#### WORK ITEM
Return every line of the data exactly as it stands.

Excerpts from a dataset
==*==
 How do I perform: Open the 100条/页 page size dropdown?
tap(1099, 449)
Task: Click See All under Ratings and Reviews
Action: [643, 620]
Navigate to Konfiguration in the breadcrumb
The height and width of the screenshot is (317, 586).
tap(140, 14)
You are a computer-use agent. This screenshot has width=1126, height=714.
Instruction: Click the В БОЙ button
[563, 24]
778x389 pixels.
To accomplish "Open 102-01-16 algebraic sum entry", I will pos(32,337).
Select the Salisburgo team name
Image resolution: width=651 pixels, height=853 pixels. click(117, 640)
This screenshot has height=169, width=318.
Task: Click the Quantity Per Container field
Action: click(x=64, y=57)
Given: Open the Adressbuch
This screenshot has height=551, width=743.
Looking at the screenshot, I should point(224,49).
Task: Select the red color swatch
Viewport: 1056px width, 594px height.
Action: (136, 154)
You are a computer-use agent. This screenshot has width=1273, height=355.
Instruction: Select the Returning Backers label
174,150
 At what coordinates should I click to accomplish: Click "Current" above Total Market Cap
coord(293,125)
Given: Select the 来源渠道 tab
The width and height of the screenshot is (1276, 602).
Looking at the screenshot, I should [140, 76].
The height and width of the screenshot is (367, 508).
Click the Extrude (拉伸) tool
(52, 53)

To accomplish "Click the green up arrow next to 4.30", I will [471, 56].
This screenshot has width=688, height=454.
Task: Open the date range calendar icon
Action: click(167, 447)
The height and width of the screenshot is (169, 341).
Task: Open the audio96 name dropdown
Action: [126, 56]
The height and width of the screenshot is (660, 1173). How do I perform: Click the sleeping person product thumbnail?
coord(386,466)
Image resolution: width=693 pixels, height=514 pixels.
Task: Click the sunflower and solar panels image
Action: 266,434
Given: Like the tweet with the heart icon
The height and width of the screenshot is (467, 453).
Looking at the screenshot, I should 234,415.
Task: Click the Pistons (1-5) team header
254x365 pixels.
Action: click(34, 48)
==*==
#### FINISHED EXERCISE
 How do I perform: Open the 100条/页 page size dropdown?
tap(1099, 449)
Task: Click See All under Ratings and Reviews
Action: [643, 620]
Navigate to Konfiguration in the breadcrumb
The height and width of the screenshot is (317, 586).
tap(140, 14)
You are a computer-use agent. This screenshot has width=1126, height=714.
Instruction: Click the В БОЙ button
[563, 24]
778x389 pixels.
To accomplish "Open 102-01-16 algebraic sum entry", I will pos(32,337).
Select the Salisburgo team name
Image resolution: width=651 pixels, height=853 pixels. click(117, 640)
This screenshot has height=169, width=318.
Task: Click the Quantity Per Container field
Action: click(x=64, y=57)
Given: Open the Adressbuch
This screenshot has height=551, width=743.
Looking at the screenshot, I should point(224,49).
Task: Select the red color swatch
Viewport: 1056px width, 594px height.
Action: (136, 154)
You are a computer-use agent. This screenshot has width=1273, height=355.
Instruction: Select the Returning Backers label
174,150
 At what coordinates should I click to accomplish: Click "Current" above Total Market Cap
coord(293,125)
Given: Select the 来源渠道 tab
The width and height of the screenshot is (1276, 602).
Looking at the screenshot, I should [140, 76].
The height and width of the screenshot is (367, 508).
Click the Extrude (拉伸) tool
(52, 53)

To accomplish "Click the green up arrow next to 4.30", I will [471, 56].
This screenshot has width=688, height=454.
Task: Open the date range calendar icon
Action: click(167, 447)
The height and width of the screenshot is (169, 341).
Task: Open the audio96 name dropdown
Action: [126, 56]
The height and width of the screenshot is (660, 1173). How do I perform: Click the sleeping person product thumbnail?
coord(386,466)
Image resolution: width=693 pixels, height=514 pixels.
Task: Click the sunflower and solar panels image
Action: 266,434
Given: Like the tweet with the heart icon
The height and width of the screenshot is (467, 453).
Looking at the screenshot, I should 234,415.
Task: Click the Pistons (1-5) team header
254x365 pixels.
Action: click(34, 48)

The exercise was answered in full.